An editorial in today's Globe raises questions of several types with regard to a plan by Massachusetts General Hospital to expand its emergency department, surgical facilities, and beds. Charlie Baker, CEO of Harvard Pilgrim Health Care, also raises a number of issues on his blog.
I had trouble knowing what lessons to draw from this commentary. I understand the authors' concerns about the cost of new hospital facilities, but rest assured, no one in the hospital business builds expensive new space unless there is a reasonable assurance of the demand being there to use it.
Here are the trends we see. Even if population growth in Massachusetts is minimal or flat for the coming decade, demand for the services of tertiary hospitals is likely to grow. Why? As the baby boomers age beyond 50, they have an increasing demand for hospital services. In addition, their parents are living longer than ever, and they, too, are heavy users of hospitals. Not only are both groups displaying greater utilization of hospitals, but their ailments are of greater acuity, resulting in an increased demand for tertiary care. (And by the way, if the people in the younger generation do not change their ways with regard to weight control, they will be in the hospitals also for care of diabetes-related health problems like vascular and heart disease.)
While I have not asked the folks at Partners Healthcare about this, I am guessing it is this demographic wave that leads MGH and Brigham and Women's Hospital to plan expansion of tertiary care facilities.
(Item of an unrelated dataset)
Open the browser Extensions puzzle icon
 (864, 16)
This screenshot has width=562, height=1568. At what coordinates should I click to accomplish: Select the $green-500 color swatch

The same is true for BIDMC.
I know people get uncomfortable with an additional aspect of the issue: There is also a business imperative for this kind of construction. The insurance reimbursement system rewards increases in volume, especially high-end procedures and surgery. It does not reward preventative care, nor cognitive specialties in which doctors examine you and then make judgements about paths of care. It does not, in particular, provide sufficient income to primary care doctors to spend the extra time with patients that might avoid hospitalization.
So if you are running an academic medical center and you would like to be financially healthy to sustain and enhance your tri-partite mission of clinical care, research, and teaching, your business plan is simple: Grow, and expand your tertiary lines of care in particular. If you stand still, the inflationary costs affecting your hospital will soon outstrip your revenues.
Gee, in this regard, hospitals are not all that different from other businesses. After all, who would complain if any corporation decided to expand capacity in its more profitable lines of business in anticipation of increased customer demand?
But hospitals are different in that they do not sell directly to the public and are not judged every day on the quality of their service. The intermediaries in this field -- insurance companies, the federal and state government, and employers -- mask the costs of health care that you or I actually use. And, there is virtually no way for a consumer to compare the actual quality of care delivered by hospitals: Almost all the publicly available data is out of date, based on administrative rather than clinical information, and embedded in hopelessly confusing websites. So there is really no market-based set of checks and balances on hospitals of the sort faced by other types of corporations.
I fear all this is leading to an unsustainable situation and that the academic medical centers are the ones that will feel the public's wrath once that is apparent. Why? Because we are the high-cost part of the health care system. There are legitimate reasons for that, which we could discuss at another time. But those reasons will not hold sway when the bill to employers, subscribers, and taxpayers gets just too high to pay.
To me, the remedy is clear. AMCs have to become the places that set the standard for quality improvement and cost efficiencies. They need to demonstrate that their value to society goes beyond the clinical care, research, and teaching they offer. On the quality side, they need to establish the science of care as an academic discipline that informs health care providers everywhere. On the cost side, they need to engage and adapt principles of organizational efficiency from other industries to make a structural change in their production model. Meanwhile, insurers and government payers have to support both components of the solution by rewarding hospitals that improve quality and reduce costs.